Sontak Zihan terperanjat kaget saat mendapati suara bising yang begitu memekakkan. "I... i... iyah apa?" gagapnya.
"Bengong mulu dari tadi. Kesambet baru tau rasa loe," candanya seperti tak pernah terjadi apa-apa beberapa menit yang lalu.
'Gue emang udah kesambet, Ran. Kesambet cinta jin iprit di depan gue.' Zihan membatin.
"Gue baru tau kalau pekerjaan seorang Zihan Fahira Adinda Pratama adalah bengong, bengong, dan bengong udah kaya kaya kambing ompong." Zihan tak menanggapinya yang dia pikirkan hanyalah hati dan perasaannya yang sudah hancur berkeping-keping hanya dalam waktu sekejap. Dia merasa telah dipermainkan oleh sahabat sekaligus orang yang dicintainya.

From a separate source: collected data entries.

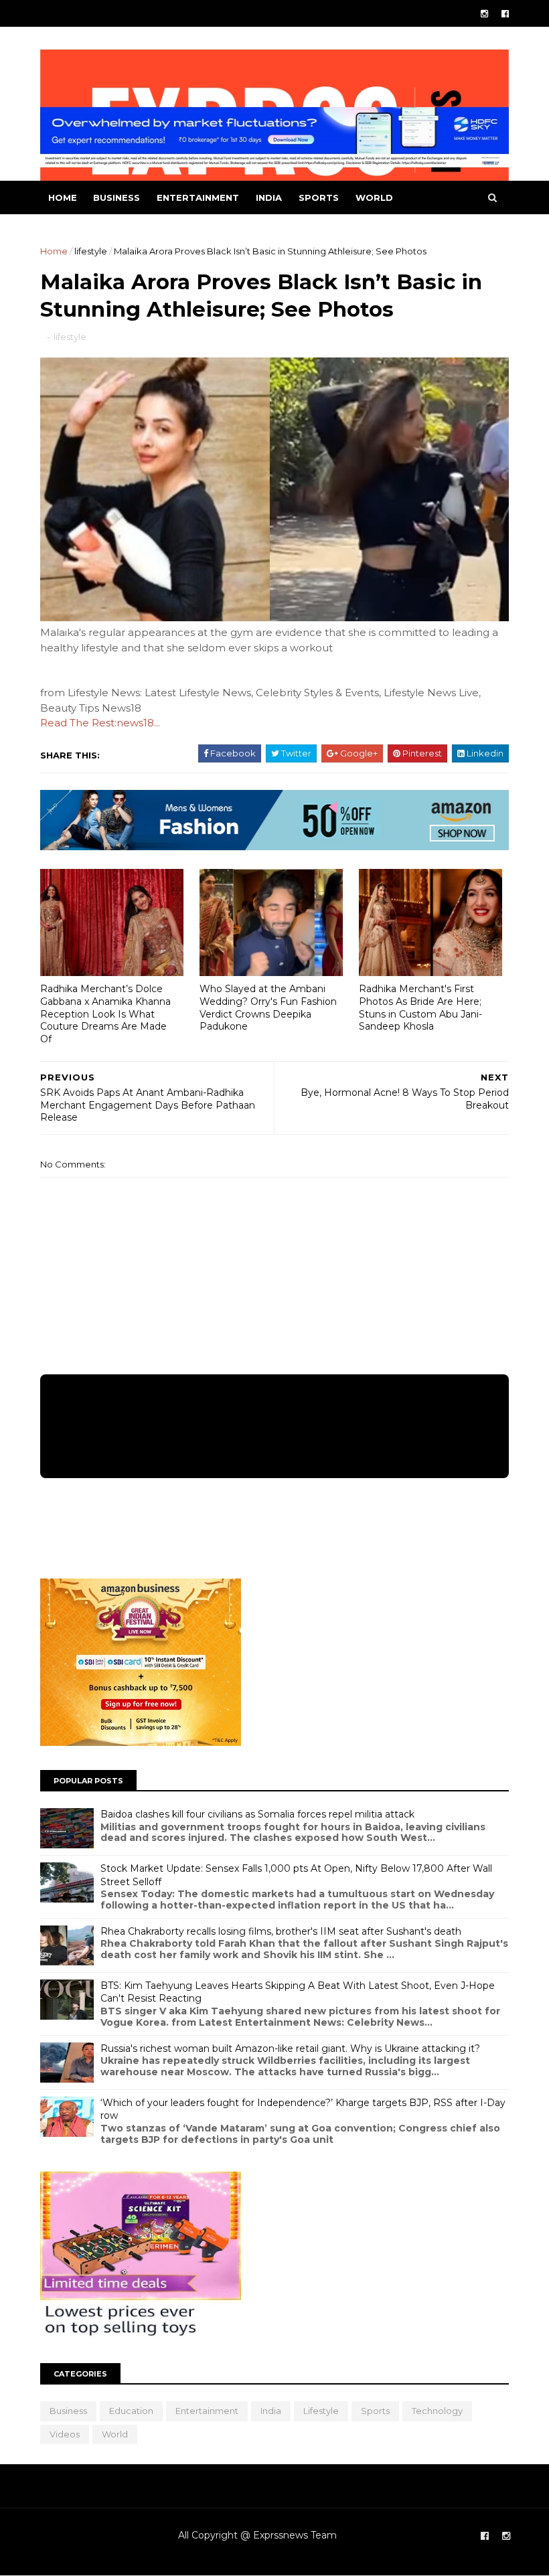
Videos (65, 2434)
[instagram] (484, 13)
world (374, 197)
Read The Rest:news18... (100, 722)
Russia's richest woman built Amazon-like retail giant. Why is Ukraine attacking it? (290, 2048)
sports (319, 197)
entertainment (198, 197)
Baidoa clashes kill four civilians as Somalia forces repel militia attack (257, 1814)
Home (62, 197)
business (116, 197)
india (269, 197)
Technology (437, 2410)
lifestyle (90, 251)
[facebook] (505, 13)
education (131, 2410)
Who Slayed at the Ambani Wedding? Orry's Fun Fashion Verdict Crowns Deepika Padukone (268, 1007)
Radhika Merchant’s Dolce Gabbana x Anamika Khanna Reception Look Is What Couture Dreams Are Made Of (105, 1014)
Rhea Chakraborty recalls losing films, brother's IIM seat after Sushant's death (280, 1931)
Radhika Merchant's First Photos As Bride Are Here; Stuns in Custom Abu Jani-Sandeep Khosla (420, 1007)
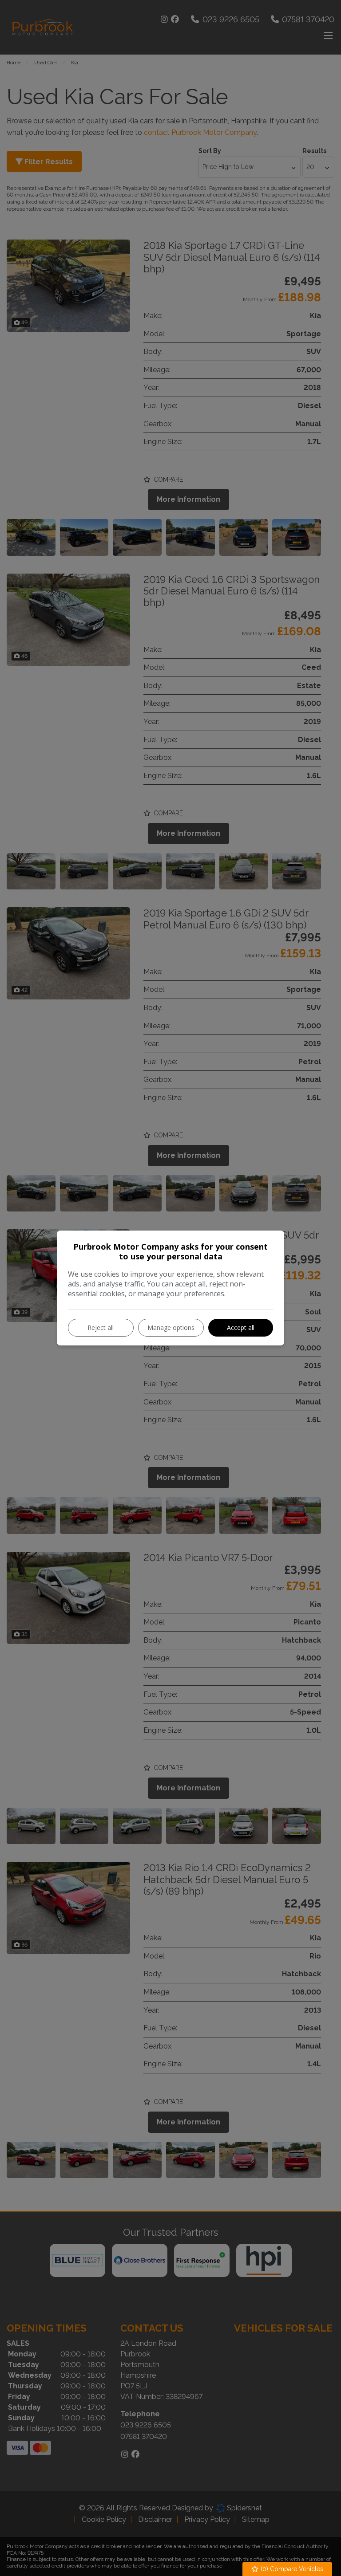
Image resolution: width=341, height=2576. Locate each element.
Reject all (100, 1327)
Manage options (170, 1327)
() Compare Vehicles (291, 2568)
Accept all (240, 1327)
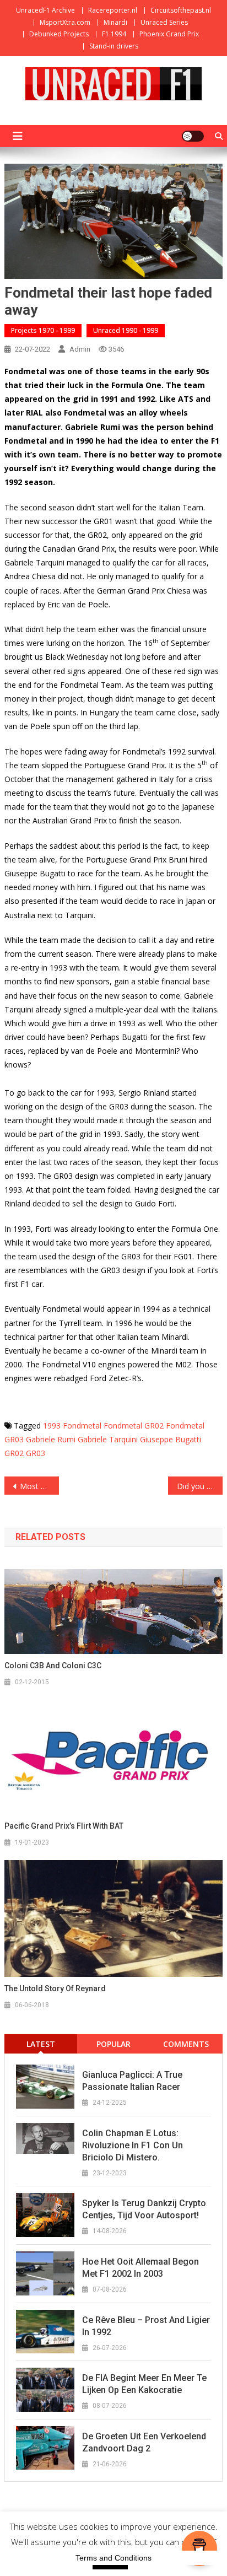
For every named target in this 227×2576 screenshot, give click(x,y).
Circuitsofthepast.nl (180, 10)
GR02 (14, 1453)
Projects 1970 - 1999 (43, 330)
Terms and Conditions (113, 2557)
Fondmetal (82, 1425)
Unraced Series (164, 22)
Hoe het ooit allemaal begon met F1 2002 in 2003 (140, 2267)
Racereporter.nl (112, 10)
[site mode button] (193, 136)
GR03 (35, 1453)
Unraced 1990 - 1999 (125, 330)
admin (79, 349)
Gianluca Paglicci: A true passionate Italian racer (132, 2081)
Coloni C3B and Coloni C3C (52, 1665)
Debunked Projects (59, 34)
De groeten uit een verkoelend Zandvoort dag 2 (144, 2442)
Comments (186, 2044)
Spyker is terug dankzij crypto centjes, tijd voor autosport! (144, 2209)
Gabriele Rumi (50, 1439)
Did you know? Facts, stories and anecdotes (200, 1486)
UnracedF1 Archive (45, 10)
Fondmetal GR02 (134, 1425)
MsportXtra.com (65, 22)
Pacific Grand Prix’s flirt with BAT (63, 1825)
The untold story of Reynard (55, 1988)
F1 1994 (114, 34)
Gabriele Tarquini (108, 1439)
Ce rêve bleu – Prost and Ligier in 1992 (146, 2326)
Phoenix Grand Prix (169, 34)
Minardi (115, 22)
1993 (52, 1425)
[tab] (40, 2044)
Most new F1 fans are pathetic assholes (39, 1486)
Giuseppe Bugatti (170, 1439)
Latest (40, 2044)
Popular (113, 2044)
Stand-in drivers (113, 46)
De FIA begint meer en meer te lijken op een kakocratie (144, 2384)
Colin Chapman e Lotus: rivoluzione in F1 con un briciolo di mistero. (132, 2145)
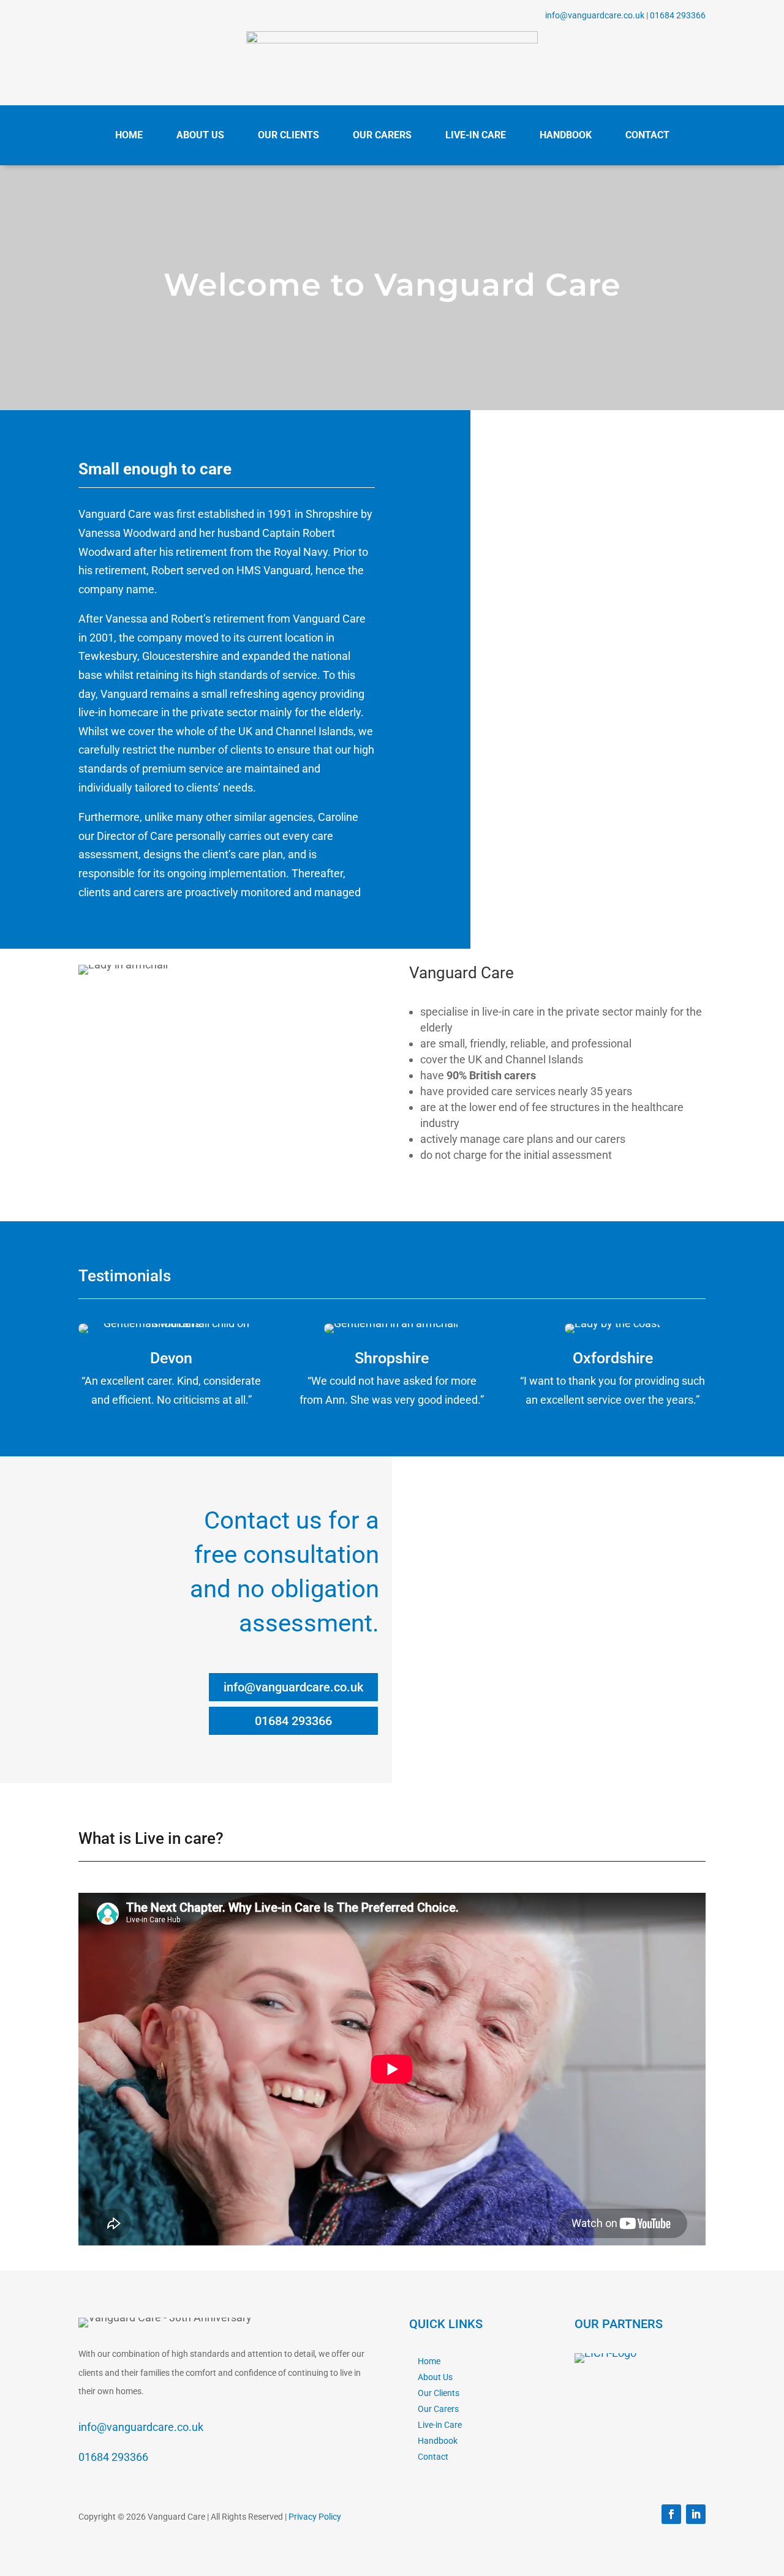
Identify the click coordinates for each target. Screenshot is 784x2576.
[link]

Gibran Ahmad Luqman Prasetya, cinta pertamanya. Cinta yang masih terjaga kesuciannya. Yang hanya Allah dan sepertiga malam yang mengetahui dan tentu dirinya sendiri. Cinta dalam diam yang dia harapkan akan berakhir indah sebagaimana kisah cinta Sayidina Ali dan Fatimah binti Muhammad.
"Zihan loe kenapa sih? Dari tadi bengong mulu. Loe baik-baik aja, 'kan?" tanyanya seraya melambai-lambaikan tangan di depan wajah Zihan.
"Eng...eng...enggak papa kok, Ran. Gue baik-baik aja," kata Zihan berkilah menutupi perasaanya yang kini sudah remuk redam.
"Heyy, berduaan mulu udah kaya orang pacaran aja," ucap seseorang mengagetkan sepasang sahabat itu.
"Zahra!" pekik kedua serempak.
"Cieee kompak banget sih dua sahabat gue ini. Iya ini gue Zahra Nureni Sukma Prawira," tutur Zahra yang malah memperkenalkan nama lengkapnya dan langsung duduk di kursi kosong sebelah Zihan.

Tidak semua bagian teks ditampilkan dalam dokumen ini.